The scarcity of public-sector projects is leading to massive retrenchments and the loss of South Africa’s world-class consulting engineers to foreign markets, says law firm LNP Attorneys CE Nikita Lalla.
“Insufficient project implementation is causing the engineering and construction sector downturn in South Africa.”
In her view, there is no reason to further delay the implementation of projects because the necessary legislation and funding are in place to facilitate it.
“There is significant opportunity for the reinvigoration of the sector through strategic integrated projects (SIPs), if government would take definitive action as set out in the Infrastructure Development Act,” she points out.
Lalla highlights that the Act, which was signed into law in 2014, is aimed at fast-tracking strategic infrastructure delivery by shortening the time required to obtain regulatory approvals required for the 18 SIPs. This includes the fast-tracking of land expropriation and environmental-impact assessments.
She notes that for SIPs, land price negotiations – which can take years in court – need not delay project implementation. The Act allows for expropriation and, thereby, the project, to proceed immediately while price negotiations continue. There is, therefore, no need to wait years for land price negotiations to be concluded before projects can proceed.
“What we have in South Africa is a practical lack of implementation and a lack of urgency.”
She bemoans the abundance of “talk shops” that fail to produce timeous, practical implementation.
“It is unclear why there is scant progress on the SIPs six years since they were promulgated in the Act.”
Moreover, Lalla draws attention to the significant under expenditure reported by a number of municipalities and government departments over the past few years, which could have been spent on infrastructure development projects.
When projects are eventually implemented, she notes that there are some key areas of concern that should be addressed to ensure that the projects are implemented successfully and do not incur massive time and cost overruns.

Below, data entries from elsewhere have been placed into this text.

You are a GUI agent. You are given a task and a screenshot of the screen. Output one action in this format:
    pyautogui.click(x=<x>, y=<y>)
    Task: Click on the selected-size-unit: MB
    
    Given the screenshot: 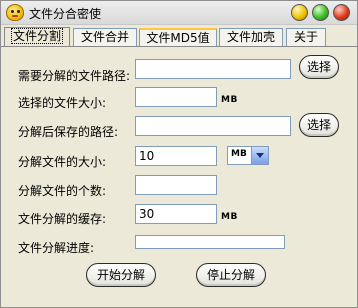 What is the action you would take?
    pyautogui.click(x=230, y=100)
    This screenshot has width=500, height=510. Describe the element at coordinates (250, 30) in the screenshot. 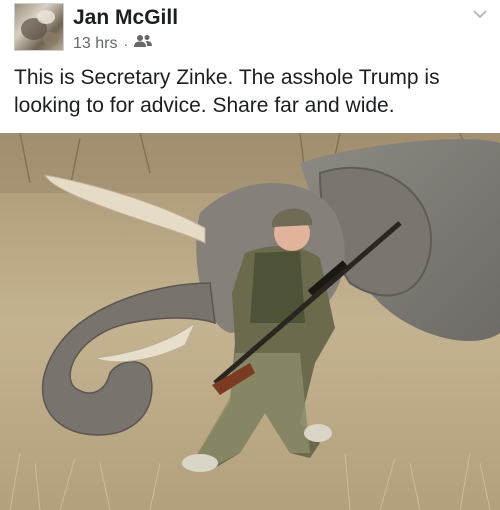

I see `post-header: Jan McGill 13 hrs ·` at that location.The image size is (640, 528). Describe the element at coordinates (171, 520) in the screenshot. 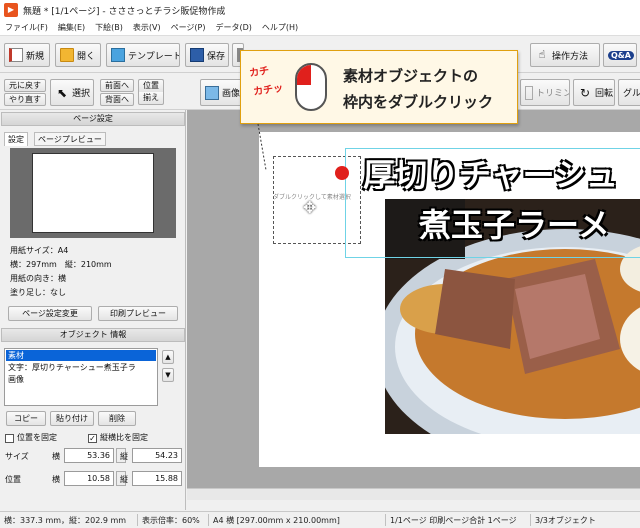

I see `zoom-status: 表示倍率：60%` at that location.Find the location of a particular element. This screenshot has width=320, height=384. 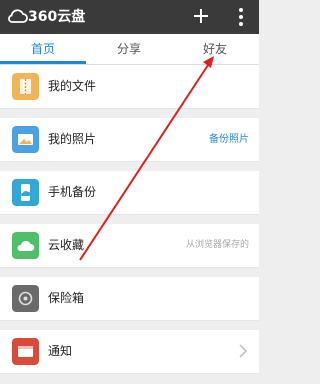

list-item-my-files: 我的文件 is located at coordinates (130, 87).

A report issued by accounting firm PwC in 2014 considered the primary reasons that African infrastructure projects, particularly State-operated megaprojects, fail to be delivered on time and within budget, or fail to be delivered at all.
Lalla says her experience bears out the findings of the survey, which were that the main reason for failure to deliver was a general lack of time and resources provided for preplanning.

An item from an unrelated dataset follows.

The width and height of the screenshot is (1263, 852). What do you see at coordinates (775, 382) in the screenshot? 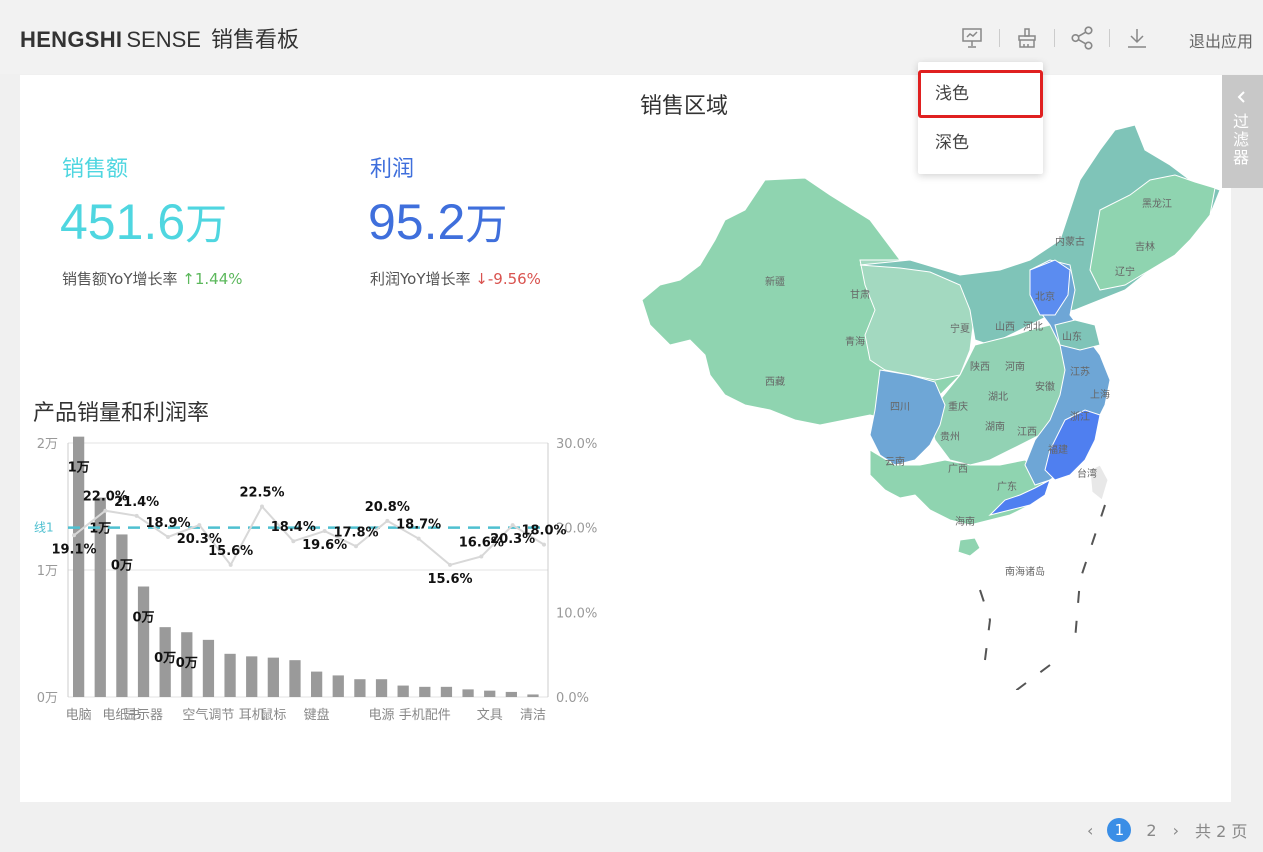
I see `map-label-xizang: 西藏` at bounding box center [775, 382].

In many cases, insufficient preplanning has been done when requests for proposals are issued by the client. This means that contractors are not able to accurately price goods and services, which leads, inevitably, to significant cost and time overruns.

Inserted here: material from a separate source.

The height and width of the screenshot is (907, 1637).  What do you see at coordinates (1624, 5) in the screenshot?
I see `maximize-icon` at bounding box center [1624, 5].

While the problem of poor preplanning is prevalent in the public sector across Africa, it is also becoming more commonplace in the private sector, Lalla says.
“It has almost become a modus operandi across the industry in Africa.”
Insufficient preplanning leads to an array of downstream derailments, one of which is that clients, consulting engineers and contractors all struggle to manage the project effectively.
Lalla proposes that the solution is to ensure that projects are properly planned before tenders are issued and that sufficient time and money is provided for this phase of a project.
“This seems self-evident but, unfortunately, is not the case.”
Lalla believes that South Africa has a concentration of engineering skills that can be exported into Africa to mitigate the problem of skills capacity on infrastructure projects while providing revenue for South African firms.
If in-house and practising consulting engineers work together to deliver projects instead of taking a more adversarial role, there will be better infrastructure delivery.
She notes that South Africa has adequate procurement regulations, but that the time allocated for the preplanning of projects is inadequate.
“The consulting engineering team is not given enough time to ensure that when the project goes out to tender or request for quotation that the project is close to 100% ready – currently, they may only be 50% ready and this then results in costly overruns, owing to poor project specification,” she says.
Lalla adds that the procurement environment in South Africa is tightly regulated with world-class policies and legislation. However, conversely, the country’s construction sector is not tightly regulated.
“Outlawing pay-when-paid provisions, while ensuring better draft contracts, contract management and effective dispute provisions will assist in ensuring better run projects,” she concludes.